В период империалист. войны был в ссылке, был интернационалистом умеренного толка, вернее центристом.

Революция 17 г. освободила меня из ссылки и вернула к активной партийной работе.

На Х конференции Бунда в апреле 17 г. был вновь избран в ЦК Бунда, и этим ЦК был избран его председателем, в качестве какового оставался до ликвидации Бунда. В период от февраля до октября, помимо партийной работы, принимал активное участие в революц. работе в Минске в качестве члена исполкома, потом председ. городской думы, на каковой пост был выдвинут социалистическим блоком (с.-д., с.-р.). Вместе с другими членами ЦК по мере хода и осложнения революции фактически свернул на оборончество, исходя из соображений ответственности за исход революции.

Во время Октябрьской революции был ее принципиальным противником, но решительно боролся против всяких попыток насильственного выступления против советской власти.

Большую часть первого года существования советской власти провел в Белоруссии, под немецкой оккупацией, и вел энергичную борьбу против оккупантов.

Под влиянием событий в Германии, вместе с несколькими др. видными деятелями Бунда в оккупации, пережил поворот в сторону признания социалистического характера за революцией.

Когда в Белоруссию пришла советская власть, сразу, вместе с другими товарищами из Бунда, стал работать на различных ответственных постах, причем был членом Коллегии двух Комиссариатов.

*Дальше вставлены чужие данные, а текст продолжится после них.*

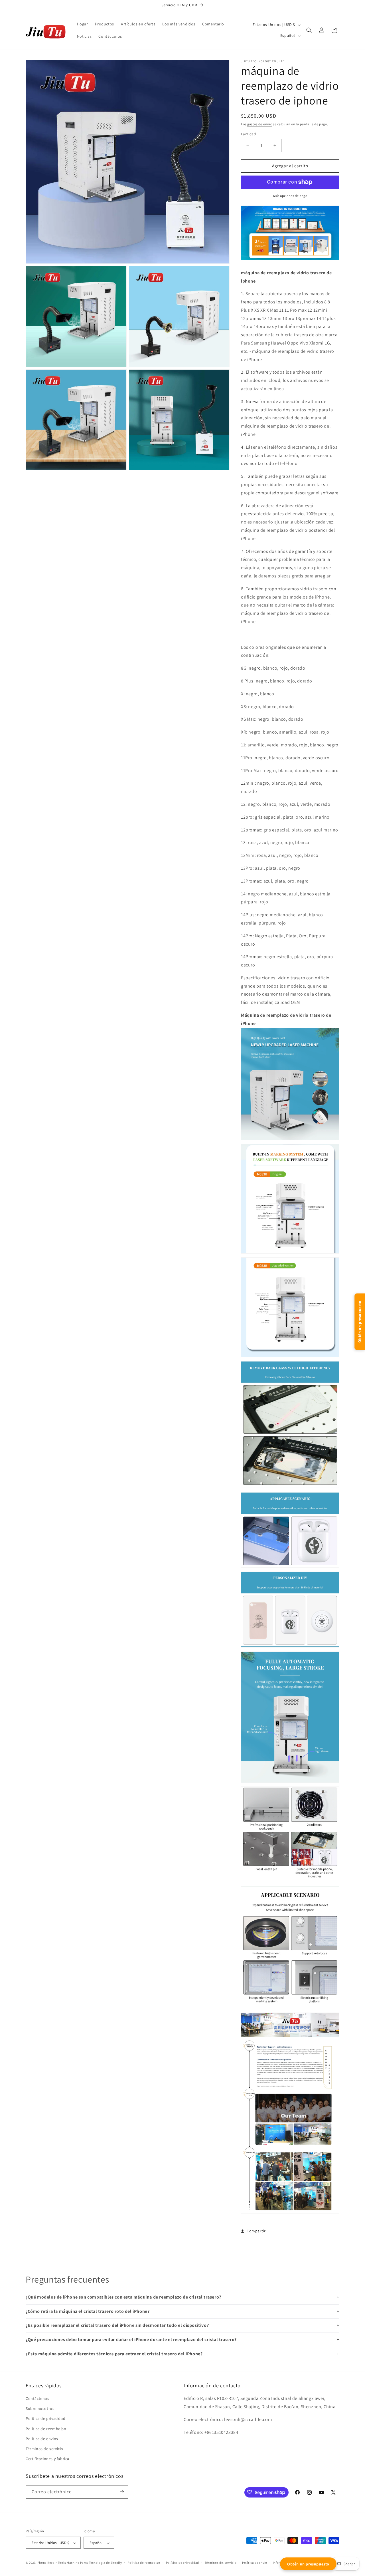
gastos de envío (259, 124)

На 7-м съезде Советов в приветствии съезду, произнесенном мною от имени Бунда, наш решительный поворот сказался в полной мере. С конца 18 г. совершается постепенная, хотя и медленная эволюция в сторону коммунизма, которая завершается в начале 20 г. на XII бундовской конференции, кончившейся расколом.

Вместе с другими товарищами возглавлял большинство, принявшее коммунистическую программу и тактику.

Когда перед Бундом встал совершенно конкретно вопрос о вступлении в РКП, я вместе с некоторыми др. товарищами возглавлял течение в пользу объединения и вел широкую кампанию среди членов Бунда за это объединение.

После последней конференции Бунда вошел в РКП и приветствовал от имени Бунда X съезд РКП. В Белоруссии был членом ЦИКа с тех пор как он существовал, а потом и членом президиума ЦИКа, там же был еще за год до вступления в партию председ.

Совнархоза Белоруссии.

Потом был замест. председ.

Совнаркома Киргизской республики, председ.

КирСТО, членом Киргизского Бюро ЦК и Обкома.

С лета 1923 г. состою членом Коллегии НКФина СССР. При царской власти сидел в тюрьме 4 раза, в общей сложности 2 года, был в ссылке в Сибири в Енисейском уезде в течение 3-х лет, из которой освобожден революцией 1917 г. [С 1923 член коллегии Наркомфина СССР, начальник Главного управления государственного финансового контроля.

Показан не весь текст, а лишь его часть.